[RECORDS SHOWN]
● ● ● ●

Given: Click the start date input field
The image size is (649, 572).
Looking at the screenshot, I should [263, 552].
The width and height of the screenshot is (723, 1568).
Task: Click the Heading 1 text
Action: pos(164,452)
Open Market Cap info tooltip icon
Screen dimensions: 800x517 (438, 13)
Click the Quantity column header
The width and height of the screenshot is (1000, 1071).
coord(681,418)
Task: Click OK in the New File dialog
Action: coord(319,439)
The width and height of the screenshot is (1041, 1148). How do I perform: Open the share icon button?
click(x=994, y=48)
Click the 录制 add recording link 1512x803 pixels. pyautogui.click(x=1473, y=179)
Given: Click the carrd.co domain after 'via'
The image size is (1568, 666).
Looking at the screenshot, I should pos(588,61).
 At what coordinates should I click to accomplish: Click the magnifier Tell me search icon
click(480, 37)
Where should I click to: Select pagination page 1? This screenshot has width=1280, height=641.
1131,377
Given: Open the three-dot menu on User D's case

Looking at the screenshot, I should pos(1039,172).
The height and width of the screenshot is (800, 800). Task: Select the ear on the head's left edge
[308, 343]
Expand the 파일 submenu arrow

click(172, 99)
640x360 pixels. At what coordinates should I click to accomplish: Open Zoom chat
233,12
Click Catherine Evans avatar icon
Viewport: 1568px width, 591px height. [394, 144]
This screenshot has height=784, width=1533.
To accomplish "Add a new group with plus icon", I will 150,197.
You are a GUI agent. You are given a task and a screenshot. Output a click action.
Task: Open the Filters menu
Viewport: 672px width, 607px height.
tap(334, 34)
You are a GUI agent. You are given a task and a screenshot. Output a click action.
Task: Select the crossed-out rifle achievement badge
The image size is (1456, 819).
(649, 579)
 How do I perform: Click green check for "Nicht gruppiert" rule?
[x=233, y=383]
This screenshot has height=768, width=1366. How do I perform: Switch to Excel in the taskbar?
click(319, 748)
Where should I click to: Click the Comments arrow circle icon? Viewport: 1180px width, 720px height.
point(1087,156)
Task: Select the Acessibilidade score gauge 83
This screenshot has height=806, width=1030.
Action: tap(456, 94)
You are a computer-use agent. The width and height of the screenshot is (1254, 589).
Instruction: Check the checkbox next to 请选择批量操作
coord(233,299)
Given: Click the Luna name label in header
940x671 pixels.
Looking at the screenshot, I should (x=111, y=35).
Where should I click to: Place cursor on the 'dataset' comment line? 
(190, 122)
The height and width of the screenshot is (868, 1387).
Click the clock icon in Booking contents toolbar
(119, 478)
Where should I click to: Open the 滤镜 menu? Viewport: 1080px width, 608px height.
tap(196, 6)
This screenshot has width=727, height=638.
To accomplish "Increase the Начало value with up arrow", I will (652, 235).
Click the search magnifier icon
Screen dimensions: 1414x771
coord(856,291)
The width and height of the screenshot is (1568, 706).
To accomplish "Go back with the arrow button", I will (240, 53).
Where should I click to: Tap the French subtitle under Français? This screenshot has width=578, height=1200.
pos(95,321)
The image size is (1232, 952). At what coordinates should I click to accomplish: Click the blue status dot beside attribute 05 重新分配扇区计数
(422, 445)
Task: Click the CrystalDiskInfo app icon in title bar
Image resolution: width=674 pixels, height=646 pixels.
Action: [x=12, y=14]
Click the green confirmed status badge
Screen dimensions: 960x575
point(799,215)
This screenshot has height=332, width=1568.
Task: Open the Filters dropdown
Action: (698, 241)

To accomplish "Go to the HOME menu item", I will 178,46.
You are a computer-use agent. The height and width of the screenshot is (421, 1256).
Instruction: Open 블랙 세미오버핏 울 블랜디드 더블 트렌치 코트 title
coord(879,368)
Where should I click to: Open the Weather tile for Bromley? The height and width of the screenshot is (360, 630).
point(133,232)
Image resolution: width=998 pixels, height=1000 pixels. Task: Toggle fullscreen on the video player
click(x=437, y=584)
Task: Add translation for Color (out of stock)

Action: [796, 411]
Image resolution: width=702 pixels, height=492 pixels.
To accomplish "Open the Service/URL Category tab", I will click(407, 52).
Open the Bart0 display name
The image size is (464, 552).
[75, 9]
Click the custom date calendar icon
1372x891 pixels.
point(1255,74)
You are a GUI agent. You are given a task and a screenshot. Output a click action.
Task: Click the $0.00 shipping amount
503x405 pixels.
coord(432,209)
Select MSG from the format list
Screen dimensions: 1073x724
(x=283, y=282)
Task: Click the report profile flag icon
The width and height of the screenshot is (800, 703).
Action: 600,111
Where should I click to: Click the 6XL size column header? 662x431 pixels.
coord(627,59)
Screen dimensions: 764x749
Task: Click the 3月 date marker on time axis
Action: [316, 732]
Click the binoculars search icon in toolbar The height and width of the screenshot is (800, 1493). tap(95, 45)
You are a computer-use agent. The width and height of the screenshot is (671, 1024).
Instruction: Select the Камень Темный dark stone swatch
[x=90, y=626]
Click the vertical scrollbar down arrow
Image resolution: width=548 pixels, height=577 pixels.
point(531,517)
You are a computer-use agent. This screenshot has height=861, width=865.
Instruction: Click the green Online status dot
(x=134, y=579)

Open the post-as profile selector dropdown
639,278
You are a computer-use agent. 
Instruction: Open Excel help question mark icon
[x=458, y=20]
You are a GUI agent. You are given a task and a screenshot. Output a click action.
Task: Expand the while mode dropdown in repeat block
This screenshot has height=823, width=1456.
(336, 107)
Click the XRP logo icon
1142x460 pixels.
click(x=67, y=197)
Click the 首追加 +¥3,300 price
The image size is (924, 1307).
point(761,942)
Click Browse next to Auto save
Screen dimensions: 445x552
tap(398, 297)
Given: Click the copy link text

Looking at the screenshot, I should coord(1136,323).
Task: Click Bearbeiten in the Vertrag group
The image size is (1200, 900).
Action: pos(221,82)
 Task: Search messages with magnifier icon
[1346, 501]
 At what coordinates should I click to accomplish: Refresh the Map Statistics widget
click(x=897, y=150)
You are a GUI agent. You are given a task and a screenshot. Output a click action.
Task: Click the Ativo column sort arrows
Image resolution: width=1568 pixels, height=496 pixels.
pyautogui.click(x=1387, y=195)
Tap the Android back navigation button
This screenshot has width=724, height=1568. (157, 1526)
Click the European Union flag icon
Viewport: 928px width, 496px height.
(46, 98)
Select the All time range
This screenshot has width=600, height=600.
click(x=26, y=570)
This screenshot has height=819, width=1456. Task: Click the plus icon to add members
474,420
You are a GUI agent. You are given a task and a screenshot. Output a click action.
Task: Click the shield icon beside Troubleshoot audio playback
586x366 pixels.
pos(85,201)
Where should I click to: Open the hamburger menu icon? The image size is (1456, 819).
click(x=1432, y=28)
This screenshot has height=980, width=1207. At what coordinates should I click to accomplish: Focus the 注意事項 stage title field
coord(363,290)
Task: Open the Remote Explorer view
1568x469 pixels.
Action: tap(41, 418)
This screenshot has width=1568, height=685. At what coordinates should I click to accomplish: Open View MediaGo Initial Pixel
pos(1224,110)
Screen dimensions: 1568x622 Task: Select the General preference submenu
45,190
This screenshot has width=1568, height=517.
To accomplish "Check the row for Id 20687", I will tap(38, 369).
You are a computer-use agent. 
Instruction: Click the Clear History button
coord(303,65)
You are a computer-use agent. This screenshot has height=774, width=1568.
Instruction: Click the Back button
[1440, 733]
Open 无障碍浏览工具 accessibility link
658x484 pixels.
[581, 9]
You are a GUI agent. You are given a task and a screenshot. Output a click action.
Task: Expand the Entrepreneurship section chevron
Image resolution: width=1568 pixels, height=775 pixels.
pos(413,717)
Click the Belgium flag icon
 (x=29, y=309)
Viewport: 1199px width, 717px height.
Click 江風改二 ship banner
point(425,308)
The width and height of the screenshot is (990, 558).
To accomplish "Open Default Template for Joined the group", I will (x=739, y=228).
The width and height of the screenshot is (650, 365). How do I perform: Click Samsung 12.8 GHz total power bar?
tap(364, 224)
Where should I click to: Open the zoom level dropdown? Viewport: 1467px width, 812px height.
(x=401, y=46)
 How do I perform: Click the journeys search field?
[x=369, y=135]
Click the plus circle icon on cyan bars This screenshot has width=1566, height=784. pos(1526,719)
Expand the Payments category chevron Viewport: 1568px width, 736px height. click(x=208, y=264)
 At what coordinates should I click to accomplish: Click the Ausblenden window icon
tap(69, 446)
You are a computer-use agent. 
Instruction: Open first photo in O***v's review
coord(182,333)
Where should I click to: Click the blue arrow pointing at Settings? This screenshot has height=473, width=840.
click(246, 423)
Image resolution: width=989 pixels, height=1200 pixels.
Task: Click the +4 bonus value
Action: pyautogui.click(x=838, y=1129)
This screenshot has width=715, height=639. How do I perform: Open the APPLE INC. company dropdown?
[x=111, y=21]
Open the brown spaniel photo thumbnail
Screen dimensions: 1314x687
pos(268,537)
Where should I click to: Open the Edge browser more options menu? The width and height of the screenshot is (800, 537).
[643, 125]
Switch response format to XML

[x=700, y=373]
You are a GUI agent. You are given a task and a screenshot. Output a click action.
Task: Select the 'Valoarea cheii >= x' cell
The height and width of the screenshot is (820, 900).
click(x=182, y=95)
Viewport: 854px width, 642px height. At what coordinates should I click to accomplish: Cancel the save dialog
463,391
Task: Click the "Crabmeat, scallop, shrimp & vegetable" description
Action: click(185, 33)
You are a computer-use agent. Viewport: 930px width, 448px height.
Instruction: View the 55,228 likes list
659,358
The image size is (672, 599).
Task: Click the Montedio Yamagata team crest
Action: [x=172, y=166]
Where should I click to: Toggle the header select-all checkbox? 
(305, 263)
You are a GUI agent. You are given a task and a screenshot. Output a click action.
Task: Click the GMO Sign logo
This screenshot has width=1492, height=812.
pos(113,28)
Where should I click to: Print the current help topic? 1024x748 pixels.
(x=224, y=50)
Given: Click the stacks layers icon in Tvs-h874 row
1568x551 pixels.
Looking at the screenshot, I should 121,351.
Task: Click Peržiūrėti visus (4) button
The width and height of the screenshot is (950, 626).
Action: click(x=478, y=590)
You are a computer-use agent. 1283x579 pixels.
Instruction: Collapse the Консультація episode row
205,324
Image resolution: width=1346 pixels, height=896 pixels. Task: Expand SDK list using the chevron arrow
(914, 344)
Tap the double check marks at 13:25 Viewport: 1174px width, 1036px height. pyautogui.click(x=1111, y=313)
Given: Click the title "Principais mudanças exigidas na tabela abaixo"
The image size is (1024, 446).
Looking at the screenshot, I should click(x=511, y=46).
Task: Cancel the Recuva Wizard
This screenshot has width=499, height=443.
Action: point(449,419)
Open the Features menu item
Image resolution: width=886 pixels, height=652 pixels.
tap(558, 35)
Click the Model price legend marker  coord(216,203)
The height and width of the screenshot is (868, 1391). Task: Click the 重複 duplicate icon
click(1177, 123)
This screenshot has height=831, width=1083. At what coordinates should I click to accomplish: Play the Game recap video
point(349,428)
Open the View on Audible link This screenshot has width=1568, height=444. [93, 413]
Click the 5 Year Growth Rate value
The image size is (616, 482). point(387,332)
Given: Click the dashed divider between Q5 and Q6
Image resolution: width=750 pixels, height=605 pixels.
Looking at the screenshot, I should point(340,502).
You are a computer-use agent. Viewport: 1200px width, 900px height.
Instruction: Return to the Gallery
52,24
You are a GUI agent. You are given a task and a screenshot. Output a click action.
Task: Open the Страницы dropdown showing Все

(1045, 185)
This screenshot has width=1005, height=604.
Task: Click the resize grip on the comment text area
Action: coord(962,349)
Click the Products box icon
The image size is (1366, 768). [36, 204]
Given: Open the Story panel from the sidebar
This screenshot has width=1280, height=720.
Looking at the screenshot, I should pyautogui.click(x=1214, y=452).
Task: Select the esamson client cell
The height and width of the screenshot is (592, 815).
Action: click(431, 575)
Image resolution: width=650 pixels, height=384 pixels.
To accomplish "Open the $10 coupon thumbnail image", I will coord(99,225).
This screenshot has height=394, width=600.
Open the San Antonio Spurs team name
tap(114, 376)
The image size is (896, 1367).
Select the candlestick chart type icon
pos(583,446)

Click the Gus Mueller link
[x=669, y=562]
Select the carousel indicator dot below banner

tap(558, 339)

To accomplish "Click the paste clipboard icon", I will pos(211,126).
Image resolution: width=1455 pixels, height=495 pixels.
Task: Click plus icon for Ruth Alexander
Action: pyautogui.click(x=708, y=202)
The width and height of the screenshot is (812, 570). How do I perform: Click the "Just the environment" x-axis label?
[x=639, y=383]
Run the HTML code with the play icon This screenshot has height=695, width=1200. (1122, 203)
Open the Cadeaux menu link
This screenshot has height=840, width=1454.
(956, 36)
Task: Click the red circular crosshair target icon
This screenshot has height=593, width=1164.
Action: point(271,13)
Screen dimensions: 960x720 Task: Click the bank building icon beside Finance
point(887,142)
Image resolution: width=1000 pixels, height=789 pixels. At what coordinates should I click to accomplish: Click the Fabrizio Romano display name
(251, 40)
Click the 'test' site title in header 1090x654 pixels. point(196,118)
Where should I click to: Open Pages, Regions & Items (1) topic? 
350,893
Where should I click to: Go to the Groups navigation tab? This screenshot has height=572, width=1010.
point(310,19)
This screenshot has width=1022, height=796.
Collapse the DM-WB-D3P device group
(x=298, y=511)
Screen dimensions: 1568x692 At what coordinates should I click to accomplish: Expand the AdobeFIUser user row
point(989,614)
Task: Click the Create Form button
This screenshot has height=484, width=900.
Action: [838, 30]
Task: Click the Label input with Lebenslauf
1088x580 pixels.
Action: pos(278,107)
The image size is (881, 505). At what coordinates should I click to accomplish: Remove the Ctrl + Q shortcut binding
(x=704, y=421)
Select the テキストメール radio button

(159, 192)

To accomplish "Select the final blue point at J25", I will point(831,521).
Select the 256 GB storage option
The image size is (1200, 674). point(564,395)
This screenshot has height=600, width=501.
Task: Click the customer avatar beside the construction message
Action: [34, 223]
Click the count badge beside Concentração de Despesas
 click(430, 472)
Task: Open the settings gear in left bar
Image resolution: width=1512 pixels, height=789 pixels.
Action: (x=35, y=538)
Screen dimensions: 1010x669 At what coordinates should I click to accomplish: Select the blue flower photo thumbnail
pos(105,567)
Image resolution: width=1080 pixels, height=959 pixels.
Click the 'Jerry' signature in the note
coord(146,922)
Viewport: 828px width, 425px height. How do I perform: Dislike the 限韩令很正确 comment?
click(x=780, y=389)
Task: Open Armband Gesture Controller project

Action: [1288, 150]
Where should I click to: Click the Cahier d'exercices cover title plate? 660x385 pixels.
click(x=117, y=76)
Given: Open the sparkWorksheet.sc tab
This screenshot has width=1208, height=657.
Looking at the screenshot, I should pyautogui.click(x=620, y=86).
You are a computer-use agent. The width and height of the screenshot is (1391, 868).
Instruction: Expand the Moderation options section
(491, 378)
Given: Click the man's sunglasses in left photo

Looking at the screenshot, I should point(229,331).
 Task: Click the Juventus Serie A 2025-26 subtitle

● ● ● ●

[WHAT TO PRODUCE]
Every line where "cell" appears must be returned from the listing above.

[TASK SOLUTION]
Task: Select the 'Valoarea cheii >= x' cell
Task: Select the esamson client cell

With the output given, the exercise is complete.